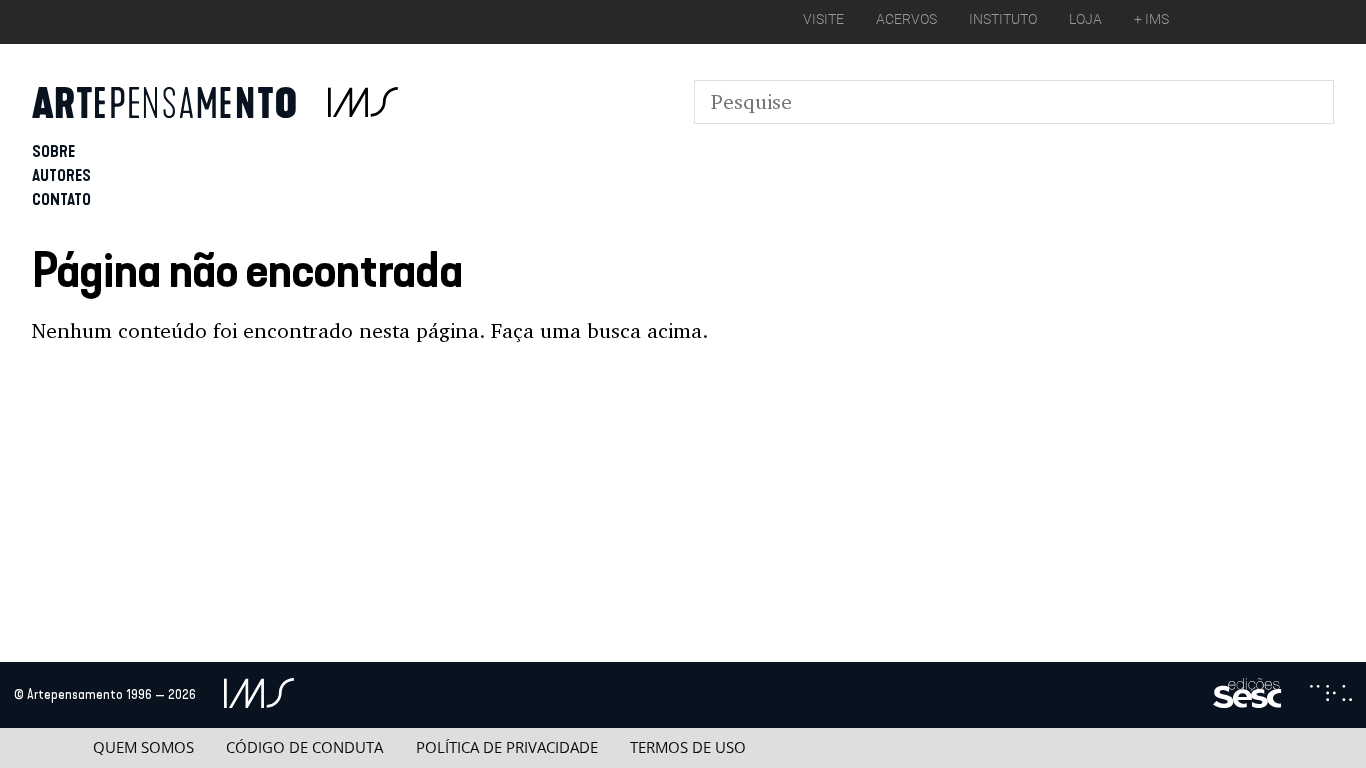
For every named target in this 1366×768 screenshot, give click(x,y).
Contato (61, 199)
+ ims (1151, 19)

---

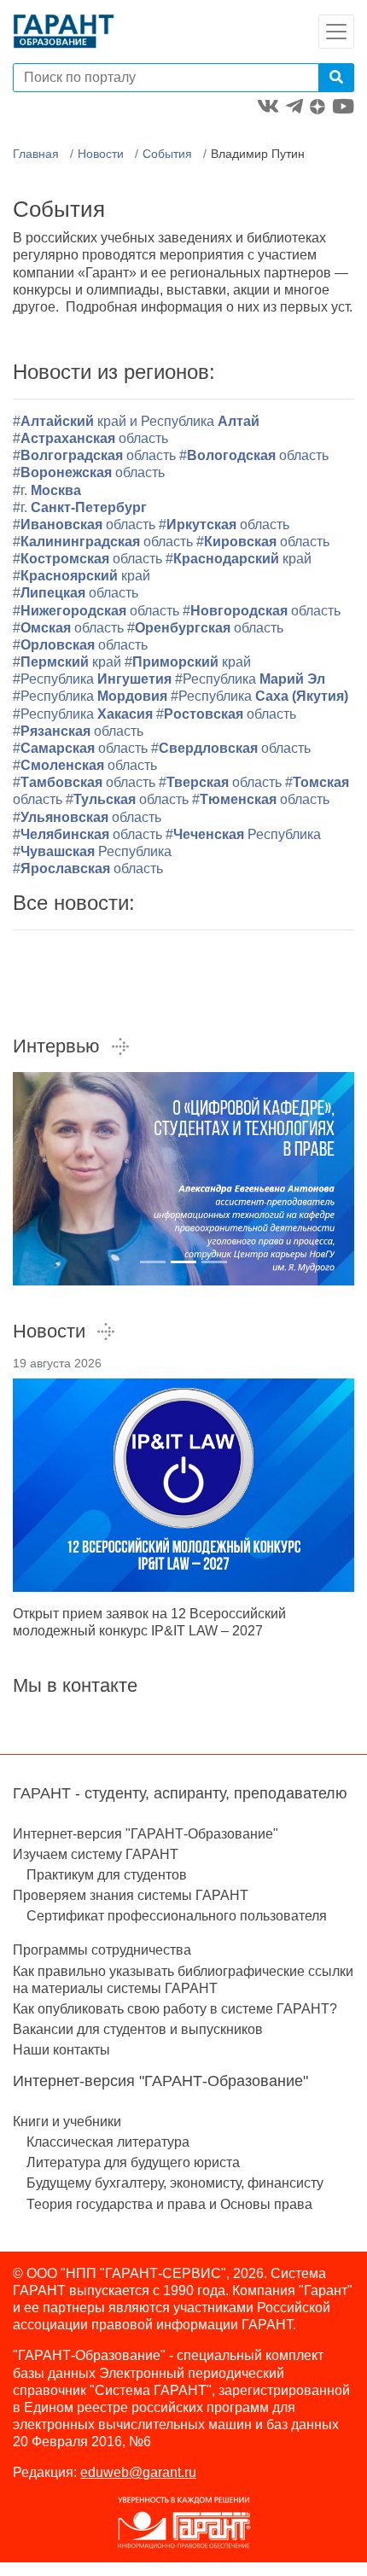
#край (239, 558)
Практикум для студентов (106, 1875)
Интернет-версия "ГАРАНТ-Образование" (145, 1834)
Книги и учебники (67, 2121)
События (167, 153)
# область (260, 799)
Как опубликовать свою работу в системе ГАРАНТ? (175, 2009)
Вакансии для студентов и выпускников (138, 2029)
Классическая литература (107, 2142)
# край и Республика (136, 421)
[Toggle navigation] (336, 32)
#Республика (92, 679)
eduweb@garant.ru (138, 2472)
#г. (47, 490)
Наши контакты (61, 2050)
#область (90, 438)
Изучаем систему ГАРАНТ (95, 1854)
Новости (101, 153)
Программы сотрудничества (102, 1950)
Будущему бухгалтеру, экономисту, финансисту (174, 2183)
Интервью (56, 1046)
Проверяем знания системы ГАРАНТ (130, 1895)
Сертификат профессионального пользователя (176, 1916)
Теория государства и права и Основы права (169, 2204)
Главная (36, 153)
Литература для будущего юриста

* * *

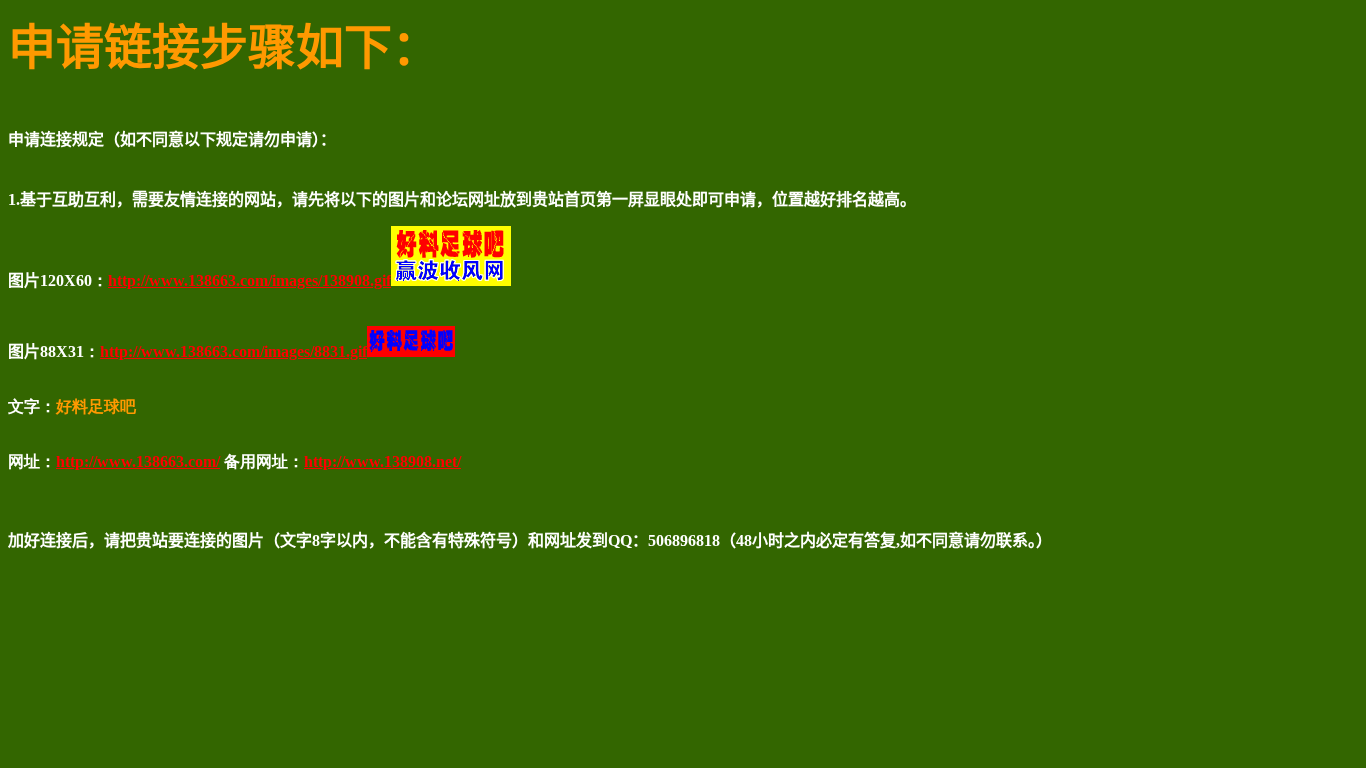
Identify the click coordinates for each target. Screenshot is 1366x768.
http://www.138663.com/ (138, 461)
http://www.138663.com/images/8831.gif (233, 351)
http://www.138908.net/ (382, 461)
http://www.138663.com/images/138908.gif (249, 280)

§ **TASK DETAILS**
What you return should be exactly the lines above, starting at the one with "For every named" and ending at the one with "ims (1151, 19)", and nothing else.

§ **EXERCISE ANSWER**
For every named target in this 1366×768 screenshot, give click(x,y).
Contato (61, 199)
+ ims (1151, 19)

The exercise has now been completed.